However, Blake listed several other areas of the budget that, taken together, were reason enough to vote against it.
“A major reason is this budget simply does not go far enough in helping our children in public education,” Blake said. “It flat funds special education, misses the opportunity to help distressed school districts and still underfunds public schools all over Pennsylvania that continue to struggle with the $1 billion in cuts rendered in the governor’s first budget. These are cuts that have resulted in massive teacher layoffs, increased class sizes and higher local property taxes.”

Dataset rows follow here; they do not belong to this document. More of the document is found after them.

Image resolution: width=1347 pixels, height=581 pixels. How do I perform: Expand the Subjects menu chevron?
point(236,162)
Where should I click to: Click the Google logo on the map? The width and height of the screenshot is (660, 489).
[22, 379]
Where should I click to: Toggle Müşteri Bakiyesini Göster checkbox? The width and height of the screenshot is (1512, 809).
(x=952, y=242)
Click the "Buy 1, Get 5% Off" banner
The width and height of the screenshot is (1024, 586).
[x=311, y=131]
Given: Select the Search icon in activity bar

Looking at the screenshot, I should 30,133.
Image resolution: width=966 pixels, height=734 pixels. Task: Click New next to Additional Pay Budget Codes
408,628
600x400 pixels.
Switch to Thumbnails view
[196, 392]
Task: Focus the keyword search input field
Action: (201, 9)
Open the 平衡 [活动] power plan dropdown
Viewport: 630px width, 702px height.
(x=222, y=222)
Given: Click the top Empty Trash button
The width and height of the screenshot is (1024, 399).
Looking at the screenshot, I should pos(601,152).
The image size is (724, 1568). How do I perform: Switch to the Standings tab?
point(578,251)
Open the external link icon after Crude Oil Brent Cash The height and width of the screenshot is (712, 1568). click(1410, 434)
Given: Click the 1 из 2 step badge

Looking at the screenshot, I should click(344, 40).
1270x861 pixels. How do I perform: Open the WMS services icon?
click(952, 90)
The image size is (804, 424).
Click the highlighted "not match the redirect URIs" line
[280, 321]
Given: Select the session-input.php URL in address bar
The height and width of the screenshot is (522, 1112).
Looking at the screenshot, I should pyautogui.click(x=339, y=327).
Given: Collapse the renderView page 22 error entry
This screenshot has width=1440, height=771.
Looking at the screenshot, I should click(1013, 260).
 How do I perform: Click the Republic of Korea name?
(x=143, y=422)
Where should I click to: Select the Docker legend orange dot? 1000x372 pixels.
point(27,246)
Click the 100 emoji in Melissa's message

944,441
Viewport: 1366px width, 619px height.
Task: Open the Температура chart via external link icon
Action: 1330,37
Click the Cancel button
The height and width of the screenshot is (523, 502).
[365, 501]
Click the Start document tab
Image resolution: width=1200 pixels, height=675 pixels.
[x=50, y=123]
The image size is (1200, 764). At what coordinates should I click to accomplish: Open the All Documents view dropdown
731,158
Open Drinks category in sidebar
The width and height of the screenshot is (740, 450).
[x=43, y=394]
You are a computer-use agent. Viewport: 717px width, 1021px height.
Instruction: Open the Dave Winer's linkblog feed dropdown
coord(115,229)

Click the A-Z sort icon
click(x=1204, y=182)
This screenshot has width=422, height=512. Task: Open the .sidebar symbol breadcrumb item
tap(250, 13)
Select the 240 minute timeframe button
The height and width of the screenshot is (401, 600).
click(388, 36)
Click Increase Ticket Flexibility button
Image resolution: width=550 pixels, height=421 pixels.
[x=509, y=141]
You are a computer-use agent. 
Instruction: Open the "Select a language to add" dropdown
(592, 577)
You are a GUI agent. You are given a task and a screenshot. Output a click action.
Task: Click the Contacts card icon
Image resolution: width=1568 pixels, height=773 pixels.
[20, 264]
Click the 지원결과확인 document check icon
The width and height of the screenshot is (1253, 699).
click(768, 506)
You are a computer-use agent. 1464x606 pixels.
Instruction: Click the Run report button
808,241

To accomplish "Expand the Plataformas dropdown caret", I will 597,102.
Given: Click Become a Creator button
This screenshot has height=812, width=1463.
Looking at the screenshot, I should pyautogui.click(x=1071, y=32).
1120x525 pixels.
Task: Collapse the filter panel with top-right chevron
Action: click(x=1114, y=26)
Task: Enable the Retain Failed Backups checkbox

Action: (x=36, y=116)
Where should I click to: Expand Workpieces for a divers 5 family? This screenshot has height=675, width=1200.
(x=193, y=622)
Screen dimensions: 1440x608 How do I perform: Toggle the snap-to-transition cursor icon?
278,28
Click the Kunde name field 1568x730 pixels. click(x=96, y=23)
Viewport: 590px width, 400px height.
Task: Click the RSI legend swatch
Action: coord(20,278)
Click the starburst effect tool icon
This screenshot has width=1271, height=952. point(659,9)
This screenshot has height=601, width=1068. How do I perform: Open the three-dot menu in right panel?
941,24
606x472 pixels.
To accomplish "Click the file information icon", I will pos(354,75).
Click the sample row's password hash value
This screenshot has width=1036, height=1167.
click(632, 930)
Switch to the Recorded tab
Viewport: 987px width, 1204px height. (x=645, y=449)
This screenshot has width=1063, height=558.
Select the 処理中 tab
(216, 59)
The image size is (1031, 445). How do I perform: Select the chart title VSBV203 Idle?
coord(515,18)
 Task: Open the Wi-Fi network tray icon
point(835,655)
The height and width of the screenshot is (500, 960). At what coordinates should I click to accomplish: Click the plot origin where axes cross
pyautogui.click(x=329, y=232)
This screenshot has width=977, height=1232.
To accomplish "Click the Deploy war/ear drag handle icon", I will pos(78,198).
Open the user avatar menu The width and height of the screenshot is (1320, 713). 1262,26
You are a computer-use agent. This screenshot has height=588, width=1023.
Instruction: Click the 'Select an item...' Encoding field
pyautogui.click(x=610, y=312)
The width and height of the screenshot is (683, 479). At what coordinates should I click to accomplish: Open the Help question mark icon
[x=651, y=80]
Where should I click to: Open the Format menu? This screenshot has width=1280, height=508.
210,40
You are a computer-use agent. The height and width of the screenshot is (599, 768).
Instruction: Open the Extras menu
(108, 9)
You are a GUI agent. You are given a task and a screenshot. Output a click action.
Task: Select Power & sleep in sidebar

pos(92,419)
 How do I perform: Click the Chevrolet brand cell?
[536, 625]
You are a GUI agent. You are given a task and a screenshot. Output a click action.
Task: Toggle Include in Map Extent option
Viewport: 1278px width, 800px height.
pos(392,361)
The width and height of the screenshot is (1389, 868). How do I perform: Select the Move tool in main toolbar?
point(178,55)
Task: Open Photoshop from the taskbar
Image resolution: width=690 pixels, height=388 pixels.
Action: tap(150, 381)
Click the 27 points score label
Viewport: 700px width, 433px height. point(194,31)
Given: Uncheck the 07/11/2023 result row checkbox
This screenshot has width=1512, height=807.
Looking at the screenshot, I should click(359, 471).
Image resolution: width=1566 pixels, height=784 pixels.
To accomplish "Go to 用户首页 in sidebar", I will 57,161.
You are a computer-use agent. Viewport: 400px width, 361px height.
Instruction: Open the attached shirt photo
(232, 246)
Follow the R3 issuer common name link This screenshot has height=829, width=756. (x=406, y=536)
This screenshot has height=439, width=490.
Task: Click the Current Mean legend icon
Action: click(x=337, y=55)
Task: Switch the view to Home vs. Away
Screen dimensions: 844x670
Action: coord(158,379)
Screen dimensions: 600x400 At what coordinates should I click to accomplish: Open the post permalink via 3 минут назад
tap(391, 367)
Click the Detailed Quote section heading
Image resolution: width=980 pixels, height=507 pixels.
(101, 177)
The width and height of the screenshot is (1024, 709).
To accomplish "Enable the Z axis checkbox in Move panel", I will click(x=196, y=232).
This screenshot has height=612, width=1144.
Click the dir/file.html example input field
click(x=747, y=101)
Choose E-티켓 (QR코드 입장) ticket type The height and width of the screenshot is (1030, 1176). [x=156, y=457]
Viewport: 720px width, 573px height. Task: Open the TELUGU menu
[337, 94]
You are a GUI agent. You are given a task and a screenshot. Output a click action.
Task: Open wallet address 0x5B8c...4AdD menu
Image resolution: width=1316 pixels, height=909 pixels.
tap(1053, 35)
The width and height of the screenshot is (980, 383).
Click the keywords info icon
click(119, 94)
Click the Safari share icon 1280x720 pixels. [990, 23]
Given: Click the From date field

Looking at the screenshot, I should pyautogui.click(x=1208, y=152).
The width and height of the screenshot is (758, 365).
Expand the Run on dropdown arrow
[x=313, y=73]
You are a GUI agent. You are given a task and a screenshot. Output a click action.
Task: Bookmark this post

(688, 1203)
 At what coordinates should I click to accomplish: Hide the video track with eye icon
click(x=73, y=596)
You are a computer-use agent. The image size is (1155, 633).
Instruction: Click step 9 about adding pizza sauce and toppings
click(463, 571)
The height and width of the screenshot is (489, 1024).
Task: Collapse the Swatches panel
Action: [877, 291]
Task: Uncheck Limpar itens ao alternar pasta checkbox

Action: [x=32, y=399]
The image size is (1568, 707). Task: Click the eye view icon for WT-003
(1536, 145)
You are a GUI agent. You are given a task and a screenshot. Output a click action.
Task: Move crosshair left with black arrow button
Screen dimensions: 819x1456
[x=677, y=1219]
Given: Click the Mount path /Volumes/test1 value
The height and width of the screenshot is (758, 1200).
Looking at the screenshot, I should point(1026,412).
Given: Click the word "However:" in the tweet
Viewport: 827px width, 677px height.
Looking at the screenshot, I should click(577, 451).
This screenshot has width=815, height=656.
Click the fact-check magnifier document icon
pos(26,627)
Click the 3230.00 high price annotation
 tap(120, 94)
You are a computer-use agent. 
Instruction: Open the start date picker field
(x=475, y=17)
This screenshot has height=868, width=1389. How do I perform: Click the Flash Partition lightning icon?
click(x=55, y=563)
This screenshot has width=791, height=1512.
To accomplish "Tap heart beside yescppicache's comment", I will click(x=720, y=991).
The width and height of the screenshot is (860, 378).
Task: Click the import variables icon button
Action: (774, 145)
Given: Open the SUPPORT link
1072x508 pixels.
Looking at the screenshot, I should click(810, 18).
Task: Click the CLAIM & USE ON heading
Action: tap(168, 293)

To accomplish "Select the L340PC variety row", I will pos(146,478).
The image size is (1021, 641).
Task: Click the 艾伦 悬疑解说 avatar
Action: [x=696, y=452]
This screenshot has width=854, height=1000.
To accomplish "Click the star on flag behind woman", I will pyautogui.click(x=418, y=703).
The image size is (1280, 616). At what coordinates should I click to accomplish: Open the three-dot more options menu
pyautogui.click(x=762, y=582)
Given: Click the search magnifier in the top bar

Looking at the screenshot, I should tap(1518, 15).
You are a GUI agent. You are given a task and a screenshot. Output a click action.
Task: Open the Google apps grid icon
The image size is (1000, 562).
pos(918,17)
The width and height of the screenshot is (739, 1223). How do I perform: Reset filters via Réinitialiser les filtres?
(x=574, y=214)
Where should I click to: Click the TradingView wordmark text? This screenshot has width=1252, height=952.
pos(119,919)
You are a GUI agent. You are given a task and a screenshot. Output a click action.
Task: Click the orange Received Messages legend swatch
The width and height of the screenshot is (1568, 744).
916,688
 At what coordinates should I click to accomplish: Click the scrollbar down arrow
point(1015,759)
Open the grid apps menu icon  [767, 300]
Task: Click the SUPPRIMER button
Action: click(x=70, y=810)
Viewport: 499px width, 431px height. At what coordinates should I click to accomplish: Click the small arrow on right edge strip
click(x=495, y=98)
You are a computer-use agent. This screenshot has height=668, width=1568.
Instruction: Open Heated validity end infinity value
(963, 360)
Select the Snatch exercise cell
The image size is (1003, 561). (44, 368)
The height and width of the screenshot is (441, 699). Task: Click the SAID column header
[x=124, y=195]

With the 2013-’14 budget, Pennsylvania holds its special education funding at $1.026 billion despite extraordinary pressure on local school districts to meet rising costs and responsibilities in this area.
Other shortcomings of the budget, according to Sen. Blake:
- Insufficient funding for proven job-creation programs at the Department of Community and Economic Development, or DCED;
- No additional investment for Scranton, Carbondale and other struggling PA small cities;
- The budget will carry forward an estimated $500 million in unspent funds left to the discretion of the Governor that could have helped meet some pressing and more immediate needs;
- It includes budget gimmicks and shifting of funds for nearly $90 million in spending that is not obvious to PA taxpayers; and
- It unnecessarily delays Medicaid expansion, which will delay $150 million in federal aid to relieve state spending.